*** Opening of Data supplied ***

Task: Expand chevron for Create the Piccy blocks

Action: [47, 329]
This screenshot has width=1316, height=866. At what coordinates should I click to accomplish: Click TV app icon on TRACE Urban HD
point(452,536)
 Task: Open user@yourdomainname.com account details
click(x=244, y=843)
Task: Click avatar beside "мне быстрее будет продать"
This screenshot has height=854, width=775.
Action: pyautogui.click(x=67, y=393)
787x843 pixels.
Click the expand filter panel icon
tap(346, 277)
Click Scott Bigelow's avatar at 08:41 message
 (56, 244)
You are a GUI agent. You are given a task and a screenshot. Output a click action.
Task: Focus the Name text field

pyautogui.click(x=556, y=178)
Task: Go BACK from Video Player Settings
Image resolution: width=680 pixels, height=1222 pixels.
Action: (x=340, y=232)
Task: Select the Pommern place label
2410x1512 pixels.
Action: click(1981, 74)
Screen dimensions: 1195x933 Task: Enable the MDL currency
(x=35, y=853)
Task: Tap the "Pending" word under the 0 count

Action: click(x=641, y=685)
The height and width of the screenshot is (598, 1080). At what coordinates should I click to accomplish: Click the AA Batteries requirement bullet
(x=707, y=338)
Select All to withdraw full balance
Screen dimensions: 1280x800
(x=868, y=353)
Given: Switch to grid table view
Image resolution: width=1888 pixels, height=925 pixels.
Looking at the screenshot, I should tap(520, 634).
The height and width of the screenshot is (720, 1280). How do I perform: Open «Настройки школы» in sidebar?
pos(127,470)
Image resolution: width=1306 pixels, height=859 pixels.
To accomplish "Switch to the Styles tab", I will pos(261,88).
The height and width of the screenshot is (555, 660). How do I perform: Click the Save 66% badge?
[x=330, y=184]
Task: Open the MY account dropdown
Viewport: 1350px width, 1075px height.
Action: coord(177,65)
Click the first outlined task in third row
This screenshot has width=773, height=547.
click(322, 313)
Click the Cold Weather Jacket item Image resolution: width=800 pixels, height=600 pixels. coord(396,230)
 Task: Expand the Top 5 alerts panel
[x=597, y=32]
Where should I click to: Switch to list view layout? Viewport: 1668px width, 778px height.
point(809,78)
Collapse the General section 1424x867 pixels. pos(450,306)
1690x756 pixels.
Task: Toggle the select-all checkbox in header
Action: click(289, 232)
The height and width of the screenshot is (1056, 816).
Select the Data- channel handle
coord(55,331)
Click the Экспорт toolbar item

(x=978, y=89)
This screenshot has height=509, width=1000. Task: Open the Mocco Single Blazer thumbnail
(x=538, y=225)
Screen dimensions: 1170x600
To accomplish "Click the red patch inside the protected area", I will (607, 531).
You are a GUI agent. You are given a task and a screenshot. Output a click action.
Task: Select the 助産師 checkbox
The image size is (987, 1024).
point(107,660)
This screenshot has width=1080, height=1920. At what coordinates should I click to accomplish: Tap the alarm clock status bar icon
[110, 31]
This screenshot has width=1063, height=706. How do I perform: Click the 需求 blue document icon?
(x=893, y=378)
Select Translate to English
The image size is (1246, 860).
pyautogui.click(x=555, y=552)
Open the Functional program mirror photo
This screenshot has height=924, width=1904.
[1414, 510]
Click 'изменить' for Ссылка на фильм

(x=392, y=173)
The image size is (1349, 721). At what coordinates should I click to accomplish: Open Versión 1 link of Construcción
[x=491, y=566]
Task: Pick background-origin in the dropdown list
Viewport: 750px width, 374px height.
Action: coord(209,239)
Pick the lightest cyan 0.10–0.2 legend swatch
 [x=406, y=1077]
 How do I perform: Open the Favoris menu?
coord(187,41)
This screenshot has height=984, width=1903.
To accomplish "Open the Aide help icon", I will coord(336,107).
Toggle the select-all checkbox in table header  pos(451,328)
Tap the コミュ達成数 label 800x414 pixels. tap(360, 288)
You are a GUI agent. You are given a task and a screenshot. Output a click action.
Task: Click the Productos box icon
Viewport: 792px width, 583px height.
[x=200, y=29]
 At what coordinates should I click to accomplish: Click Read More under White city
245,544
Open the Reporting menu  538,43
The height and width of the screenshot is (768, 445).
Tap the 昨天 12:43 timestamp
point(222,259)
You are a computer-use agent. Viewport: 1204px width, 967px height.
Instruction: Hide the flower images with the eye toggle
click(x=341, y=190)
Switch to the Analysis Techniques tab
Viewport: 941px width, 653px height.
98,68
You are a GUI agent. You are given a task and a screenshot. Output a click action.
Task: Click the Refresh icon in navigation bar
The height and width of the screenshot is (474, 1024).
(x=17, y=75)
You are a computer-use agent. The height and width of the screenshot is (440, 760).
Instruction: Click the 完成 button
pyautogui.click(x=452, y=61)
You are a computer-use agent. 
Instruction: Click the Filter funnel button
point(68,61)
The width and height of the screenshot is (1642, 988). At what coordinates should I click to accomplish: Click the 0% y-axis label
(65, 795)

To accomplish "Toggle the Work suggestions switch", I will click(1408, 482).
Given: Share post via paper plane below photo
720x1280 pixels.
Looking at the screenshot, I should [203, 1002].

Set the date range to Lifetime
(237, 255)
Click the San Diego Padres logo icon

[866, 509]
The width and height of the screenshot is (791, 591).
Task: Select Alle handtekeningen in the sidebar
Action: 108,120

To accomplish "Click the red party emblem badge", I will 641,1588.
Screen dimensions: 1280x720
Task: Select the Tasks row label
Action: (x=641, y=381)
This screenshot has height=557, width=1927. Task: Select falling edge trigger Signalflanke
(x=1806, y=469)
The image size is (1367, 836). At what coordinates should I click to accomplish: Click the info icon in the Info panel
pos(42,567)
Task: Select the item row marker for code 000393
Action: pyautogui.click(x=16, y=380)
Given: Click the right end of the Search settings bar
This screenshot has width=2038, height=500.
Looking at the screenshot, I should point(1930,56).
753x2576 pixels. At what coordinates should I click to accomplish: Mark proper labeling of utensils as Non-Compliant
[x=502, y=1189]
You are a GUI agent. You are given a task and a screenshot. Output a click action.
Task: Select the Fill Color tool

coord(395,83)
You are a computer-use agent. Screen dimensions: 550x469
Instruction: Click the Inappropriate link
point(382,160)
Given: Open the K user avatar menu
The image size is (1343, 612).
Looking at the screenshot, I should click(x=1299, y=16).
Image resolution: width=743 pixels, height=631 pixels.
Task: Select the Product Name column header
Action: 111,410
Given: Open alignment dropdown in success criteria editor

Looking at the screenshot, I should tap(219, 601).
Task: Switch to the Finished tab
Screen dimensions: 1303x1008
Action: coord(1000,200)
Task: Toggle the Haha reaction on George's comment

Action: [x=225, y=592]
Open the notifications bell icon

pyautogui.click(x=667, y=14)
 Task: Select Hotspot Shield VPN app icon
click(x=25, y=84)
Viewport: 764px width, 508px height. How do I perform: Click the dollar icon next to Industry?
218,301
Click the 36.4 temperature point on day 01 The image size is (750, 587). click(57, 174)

*** Close of Data supplied ***

-- Requirement --
Write the data back out verbatim.

-- Written solution --
Task: Expand chevron for Create the Piccy blocks

Action: [47, 329]
This screenshot has width=1316, height=866. At what coordinates should I click to accomplish: Click TV app icon on TRACE Urban HD
point(452,536)
 Task: Open user@yourdomainname.com account details
click(x=244, y=843)
Task: Click avatar beside "мне быстрее будет продать"
This screenshot has height=854, width=775.
Action: pyautogui.click(x=67, y=393)
787x843 pixels.
Click the expand filter panel icon
tap(346, 277)
Click Scott Bigelow's avatar at 08:41 message
 (56, 244)
You are a GUI agent. You are given a task and a screenshot. Output a click action.
Task: Focus the Name text field

pyautogui.click(x=556, y=178)
Task: Go BACK from Video Player Settings
Image resolution: width=680 pixels, height=1222 pixels.
Action: (x=340, y=232)
Task: Select the Pommern place label
2410x1512 pixels.
Action: click(1981, 74)
Screen dimensions: 1195x933 Task: Enable the MDL currency
(x=35, y=853)
Task: Tap the "Pending" word under the 0 count

Action: click(x=641, y=685)
The height and width of the screenshot is (598, 1080). At what coordinates should I click to accomplish: Click the AA Batteries requirement bullet
(x=707, y=338)
Select All to withdraw full balance
Screen dimensions: 1280x800
(x=868, y=353)
Given: Switch to grid table view
Image resolution: width=1888 pixels, height=925 pixels.
Looking at the screenshot, I should tap(520, 634).
The height and width of the screenshot is (720, 1280). How do I perform: Open «Настройки школы» in sidebar?
pos(127,470)
Image resolution: width=1306 pixels, height=859 pixels.
To accomplish "Switch to the Styles tab", I will pos(261,88).
The height and width of the screenshot is (555, 660). How do I perform: Click the Save 66% badge?
[x=330, y=184]
Task: Open the MY account dropdown
Viewport: 1350px width, 1075px height.
Action: coord(177,65)
Click the first outlined task in third row
This screenshot has width=773, height=547.
click(322, 313)
Click the Cold Weather Jacket item Image resolution: width=800 pixels, height=600 pixels. coord(396,230)
 Task: Expand the Top 5 alerts panel
[x=597, y=32]
Where should I click to: Switch to list view layout? Viewport: 1668px width, 778px height.
point(809,78)
Collapse the General section 1424x867 pixels. pos(450,306)
1690x756 pixels.
Task: Toggle the select-all checkbox in header
Action: click(289, 232)
The height and width of the screenshot is (1056, 816).
Select the Data- channel handle
coord(55,331)
Click the Экспорт toolbar item

(x=978, y=89)
This screenshot has height=509, width=1000. Task: Open the Mocco Single Blazer thumbnail
(x=538, y=225)
Screen dimensions: 1170x600
To accomplish "Click the red patch inside the protected area", I will (607, 531).
You are a GUI agent. You are given a task and a screenshot. Output a click action.
Task: Select the 助産師 checkbox
The image size is (987, 1024).
point(107,660)
This screenshot has width=1080, height=1920. At what coordinates should I click to accomplish: Tap the alarm clock status bar icon
[110, 31]
This screenshot has width=1063, height=706. How do I perform: Click the 需求 blue document icon?
(x=893, y=378)
Select Translate to English
The image size is (1246, 860).
pyautogui.click(x=555, y=552)
Open the Functional program mirror photo
This screenshot has height=924, width=1904.
[1414, 510]
Click 'изменить' for Ссылка на фильм

(x=392, y=173)
The image size is (1349, 721). At what coordinates should I click to accomplish: Open Versión 1 link of Construcción
[x=491, y=566]
Task: Pick background-origin in the dropdown list
Viewport: 750px width, 374px height.
Action: coord(209,239)
Pick the lightest cyan 0.10–0.2 legend swatch
 [x=406, y=1077]
 How do I perform: Open the Favoris menu?
coord(187,41)
This screenshot has height=984, width=1903.
To accomplish "Open the Aide help icon", I will coord(336,107).
Toggle the select-all checkbox in table header  pos(451,328)
Tap the コミュ達成数 label 800x414 pixels. tap(360, 288)
You are a GUI agent. You are given a task and a screenshot. Output a click action.
Task: Click the Productos box icon
Viewport: 792px width, 583px height.
[x=200, y=29]
 At what coordinates should I click to accomplish: Click Read More under White city
245,544
Open the Reporting menu  538,43
The height and width of the screenshot is (768, 445).
Tap the 昨天 12:43 timestamp
point(222,259)
You are a computer-use agent. Viewport: 1204px width, 967px height.
Instruction: Hide the flower images with the eye toggle
click(x=341, y=190)
Switch to the Analysis Techniques tab
Viewport: 941px width, 653px height.
98,68
You are a GUI agent. You are given a task and a screenshot. Output a click action.
Task: Click the Refresh icon in navigation bar
The height and width of the screenshot is (474, 1024).
(x=17, y=75)
You are a computer-use agent. The height and width of the screenshot is (440, 760).
Instruction: Click the 完成 button
pyautogui.click(x=452, y=61)
You are a computer-use agent. 
Instruction: Click the Filter funnel button
point(68,61)
The width and height of the screenshot is (1642, 988). At what coordinates should I click to accomplish: Click the 0% y-axis label
(65, 795)

To accomplish "Toggle the Work suggestions switch", I will click(1408, 482).
Given: Share post via paper plane below photo
720x1280 pixels.
Looking at the screenshot, I should [203, 1002].

Set the date range to Lifetime
(237, 255)
Click the San Diego Padres logo icon

[866, 509]
The width and height of the screenshot is (791, 591).
Task: Select Alle handtekeningen in the sidebar
Action: 108,120

To accomplish "Click the red party emblem badge", I will 641,1588.
Screen dimensions: 1280x720
Task: Select the Tasks row label
Action: (x=641, y=381)
This screenshot has height=557, width=1927. Task: Select falling edge trigger Signalflanke
(x=1806, y=469)
The image size is (1367, 836). At what coordinates should I click to accomplish: Click the info icon in the Info panel
pos(42,567)
Task: Select the item row marker for code 000393
Action: pyautogui.click(x=16, y=380)
Given: Click the right end of the Search settings bar
This screenshot has width=2038, height=500.
Looking at the screenshot, I should point(1930,56).
753x2576 pixels. At what coordinates should I click to accomplish: Mark proper labeling of utensils as Non-Compliant
[x=502, y=1189]
You are a GUI agent. You are given a task and a screenshot. Output a click action.
Task: Select the Fill Color tool

coord(395,83)
You are a computer-use agent. Screen dimensions: 550x469
Instruction: Click the Inappropriate link
point(382,160)
Given: Open the K user avatar menu
The image size is (1343, 612).
Looking at the screenshot, I should click(x=1299, y=16).
Image resolution: width=743 pixels, height=631 pixels.
Task: Select the Product Name column header
Action: 111,410
Given: Open alignment dropdown in success criteria editor

Looking at the screenshot, I should tap(219, 601).
Task: Switch to the Finished tab
Screen dimensions: 1303x1008
Action: coord(1000,200)
Task: Toggle the Haha reaction on George's comment

Action: [x=225, y=592]
Open the notifications bell icon

pyautogui.click(x=667, y=14)
 Task: Select Hotspot Shield VPN app icon
click(x=25, y=84)
Viewport: 764px width, 508px height. How do I perform: Click the dollar icon next to Industry?
218,301
Click the 36.4 temperature point on day 01 The image size is (750, 587). click(57, 174)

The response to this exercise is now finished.